CABINET has approved the State Enterprises and Parastatals (SEPs) remuneration framework which is expected to end the mismatch between high salaries and poor performances in parastatals, a senior Government official has said.
Government says some parastatal boards were meeting over 40 times a year and claiming allowances, despite the poor and murky performance of the entities.
Secretary for the Corporate Governance Unit in the Office of the President and Cabinet (OPC), Ambassador Stuart Comberbach last week said the new remuneration framework would be split into three to cater for board members, top executives and local authorities.
“There is a remuneration framework which is under development now. The Ministry of Finance, ourselves (Corporate Governance Unit) and Sera (the State Enterprises Restructuring Agency), are working on it,” said Ambassador Comberbach during a public and private dialogue on the Bill.
“It is in three parts; one is on boards of State Enterprises, (the other) one is on chief executive officers and senior managers and on local authorities.
“It has gone to Cabinet and Cabinet has approved the remuneration framework for boards and for local authorities, that is done. “Implementation of that framework is linked to the coming into force of this Bill (the Public Entities Corporate Governance Bill),”
Ambassador Comberbach said discussions over the remuneration framework for chief executive officers and senior managers are ongoing. “The idea is to introduce some consistency and transparency in how these remuneration packages are worked out or implemented,” he said.
SEPs remuneration structures have become a cause for concern in the wake of poor performances. Almost 90 of the 107 SEPs are perennially loss making, with six being technically insolvent while others are refusing to publish their audit results.
Chief Secretary in the Office of the President and Cabinet Dr Misheck Sibanda said it has become paramount to address the SEPs remuneration given the poor performance of parastatals.
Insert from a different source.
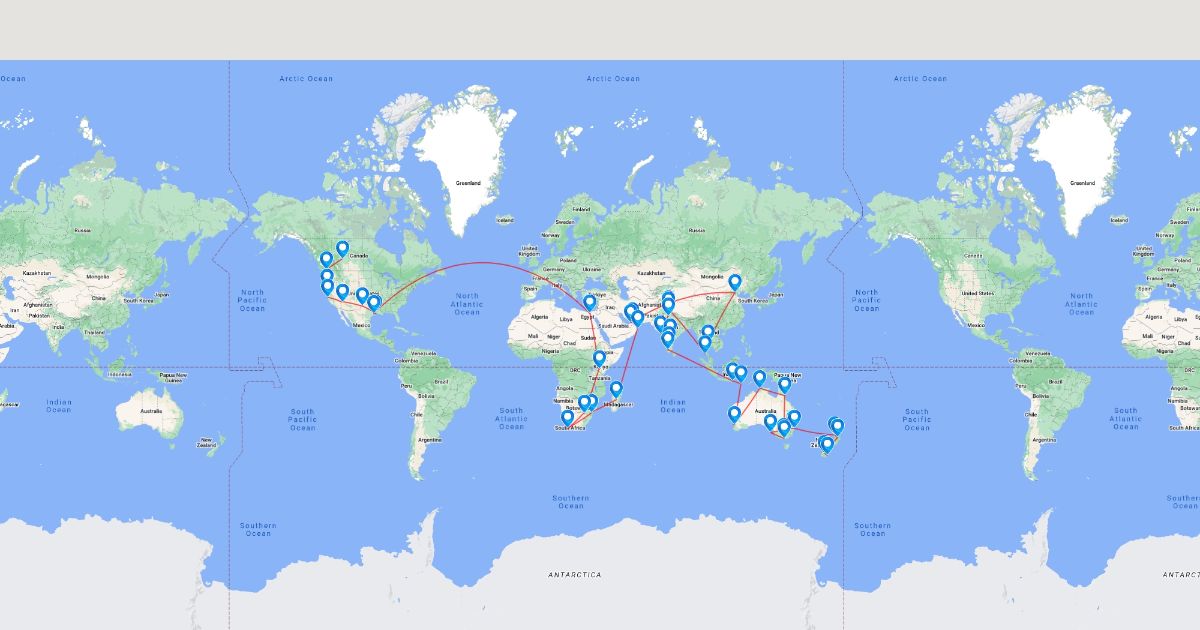Click the Greenland label left of Iceland
This screenshot has width=1200, height=630.
point(468,183)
“There is little, if any, consistency in remuneration packages accorded to management across the various categories of State entities. “Virtually zero consideration is given to the operational performance of the entities in determining whether the entities indeed can sustainably afford such packages,” said Dr Sibanda.
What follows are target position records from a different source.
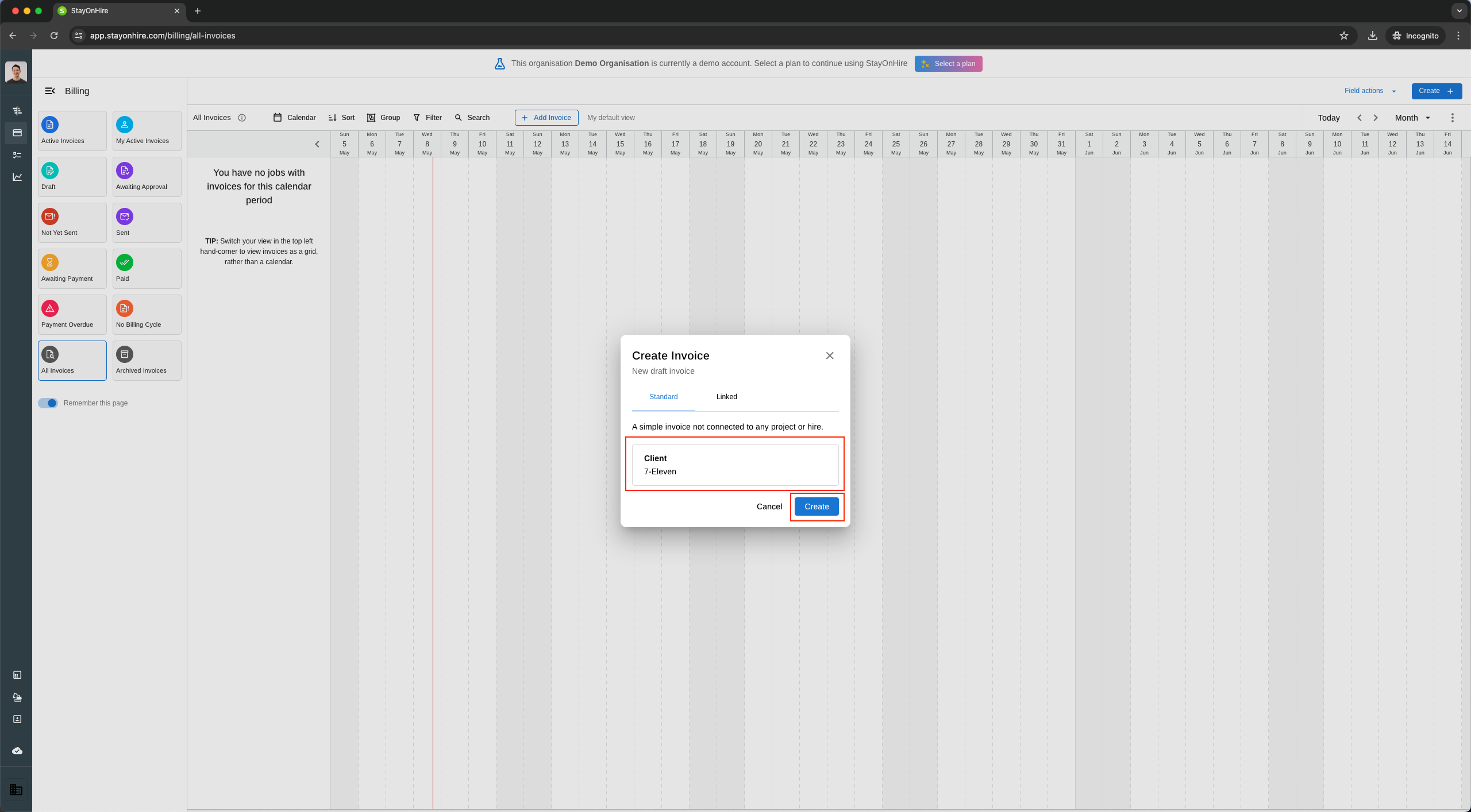Click Create button in the dialog
Image resolution: width=1471 pixels, height=812 pixels.
816,506
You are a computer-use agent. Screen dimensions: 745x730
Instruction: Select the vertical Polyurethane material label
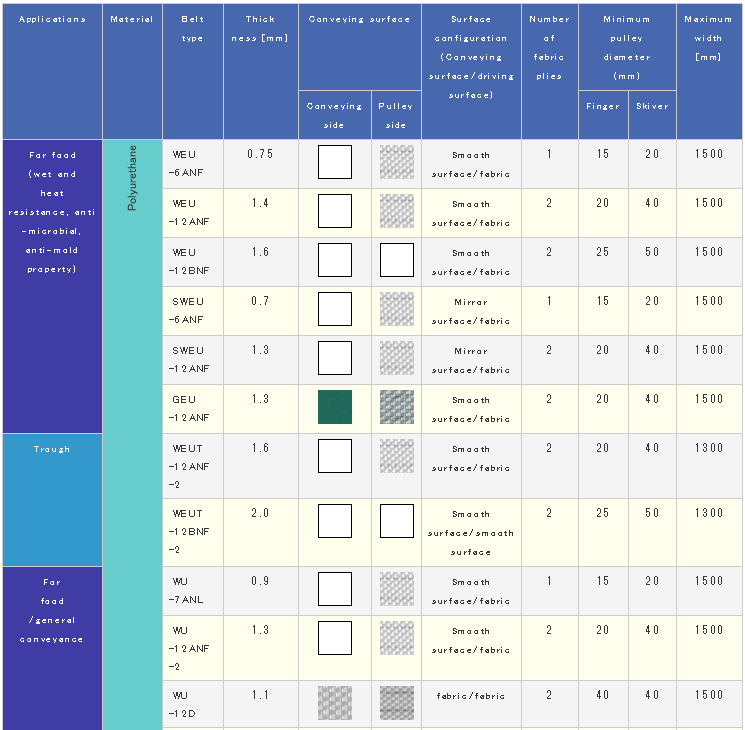coord(132,177)
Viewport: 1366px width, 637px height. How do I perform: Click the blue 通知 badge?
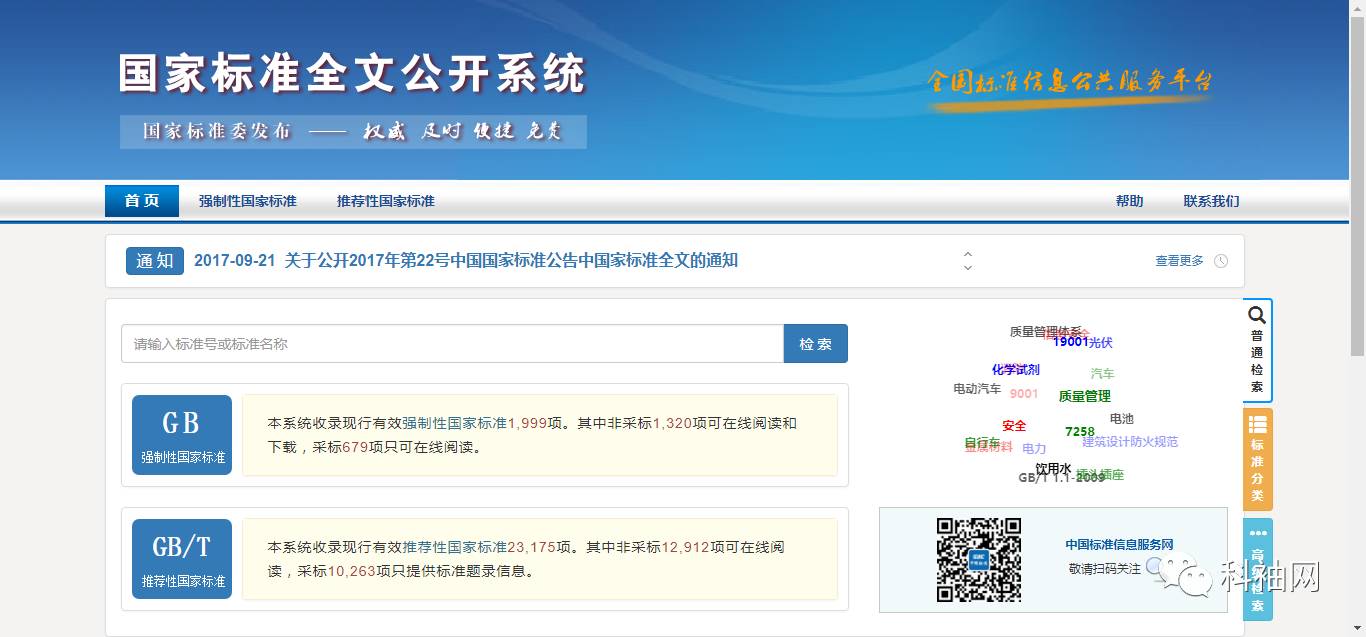tap(155, 261)
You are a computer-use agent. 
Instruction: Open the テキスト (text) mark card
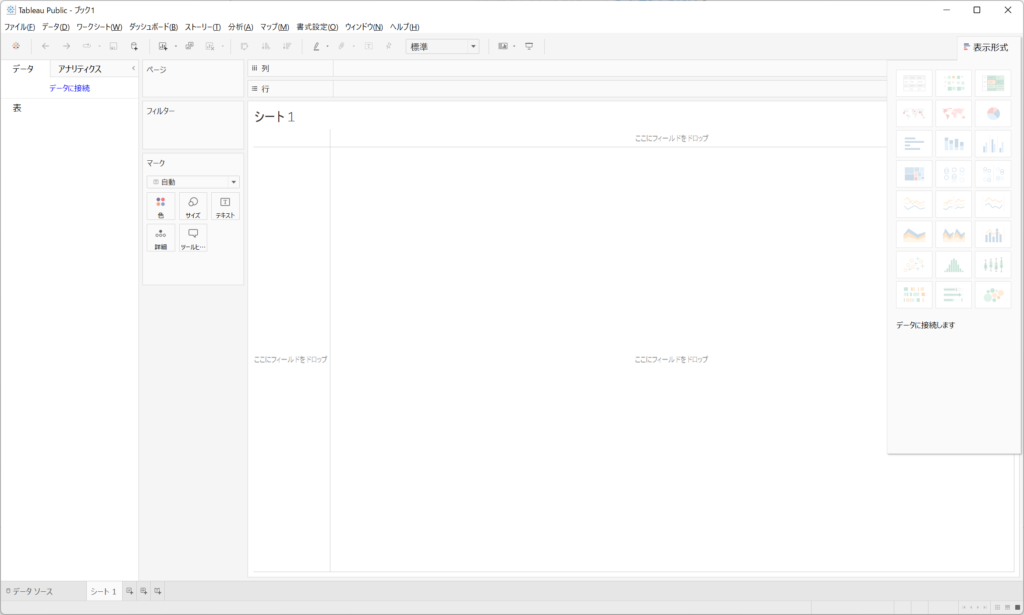coord(225,207)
In 2014, there was a Cabinet directive on SEPs remuneration following the revelations of obnoxious salaries at some of the entities owned by Government.
However, Dr Sibanda said the directive had largely been ignored with subsequent audits unearthing “some rather innovative, but often questionable manoeuvring to boost management packages by way of ‘payroll’ disbursements”.
“This was despite the fact that in many instances, the entities concerned were either ‘technically insolvent’ or ‘illiquid’.”